In 1990, population density of S. pineti on pine did not differ between ambient and elevated ozone treatments during growing season, but remained higher in the elevated ozone plot than in the ambient plot at the end of the growing season. This was associated with elevated levels of glutamic acid in foliage. In August 1992, the numbers of S. pineti were consistent between the two ambient ozone plots, but deviated highly between the two ozone-fumigated plots. Glycine concentration in pine foliage was elevated by ozone, but free amino acid concentrations were not related to aphid performance. In 1993, ozone and nitrogen did not significantly affect the relative growth rate (RGR) of S. pineti or C. pinea nymphs on Scots pine, but glutamic acid concentration in foliage was increased by nitrogen fertilization. On Norway spruce, fecundity of C. pilicornis females was higher in elevated ozone treatment, but RGR of nymphs was not affected in 1992. In 1993, RGR of C. pilicornis nymphs was increased by nitrogen fertilization in June, but not affected by ozone. Nitrogen fertilization increased the levels of total free amino acids, aspartic acid, glutamic acid and proline in elongating shoots of Norway spruce, and ozone reduced the concentrations of valine and γ-butyric acid.

Our results suggest that availability of nitrogen from soil has a stronger impact on the concentrations of free amino acids in conifer seedlings than ozone.
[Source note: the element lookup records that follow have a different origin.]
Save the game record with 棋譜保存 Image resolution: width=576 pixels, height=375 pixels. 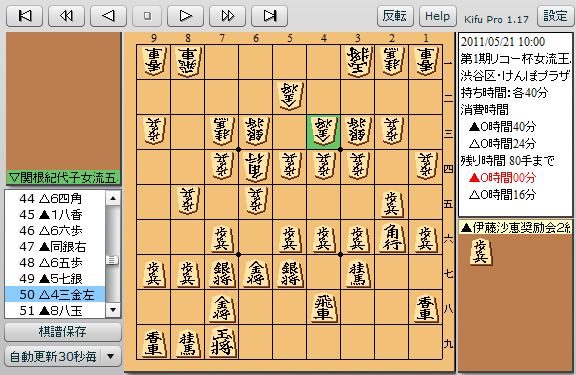(x=63, y=332)
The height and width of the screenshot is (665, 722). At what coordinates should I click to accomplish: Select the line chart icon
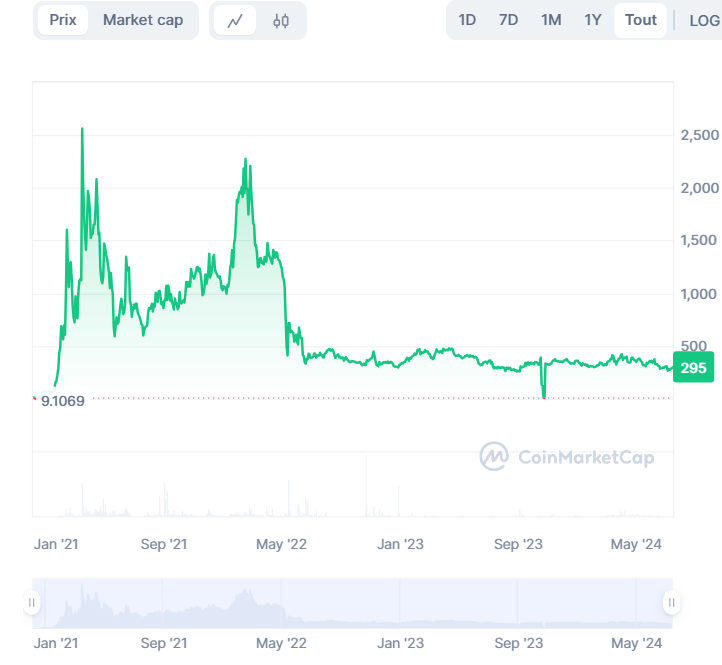point(235,20)
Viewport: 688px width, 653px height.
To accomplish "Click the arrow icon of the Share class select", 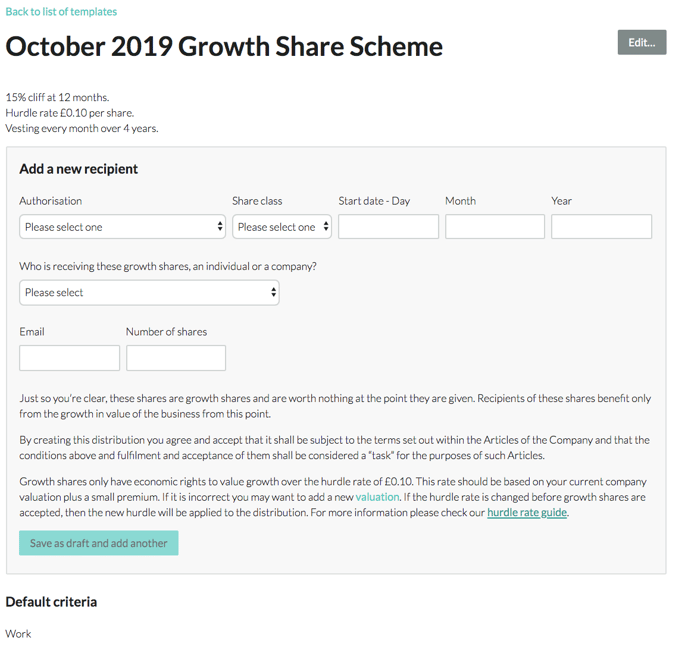I will tap(326, 226).
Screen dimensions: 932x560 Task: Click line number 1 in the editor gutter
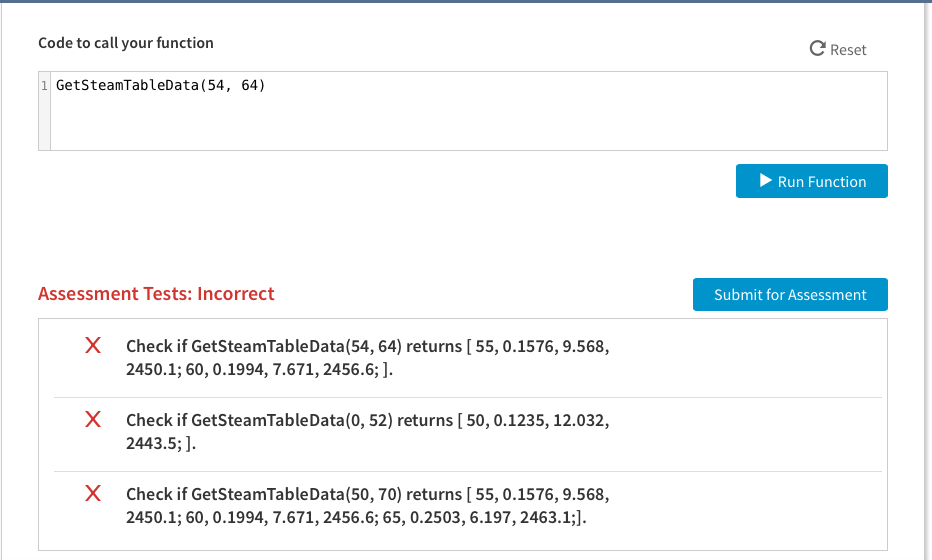click(44, 86)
Some episodes of high ozone concentration may increase free amino acids in foliage. Aphid response to ozone was extremely variable, in agreement with previous laboratory experiments. The expected 20–70% increase in ambient concentrations of tropospheric ozone may in some occasions enhance aphid performance on Scots pine and Norway spruce seedlings, but in most cases the ozone effect on the susceptibility of conifer seedlings to sucking insect pests is not important.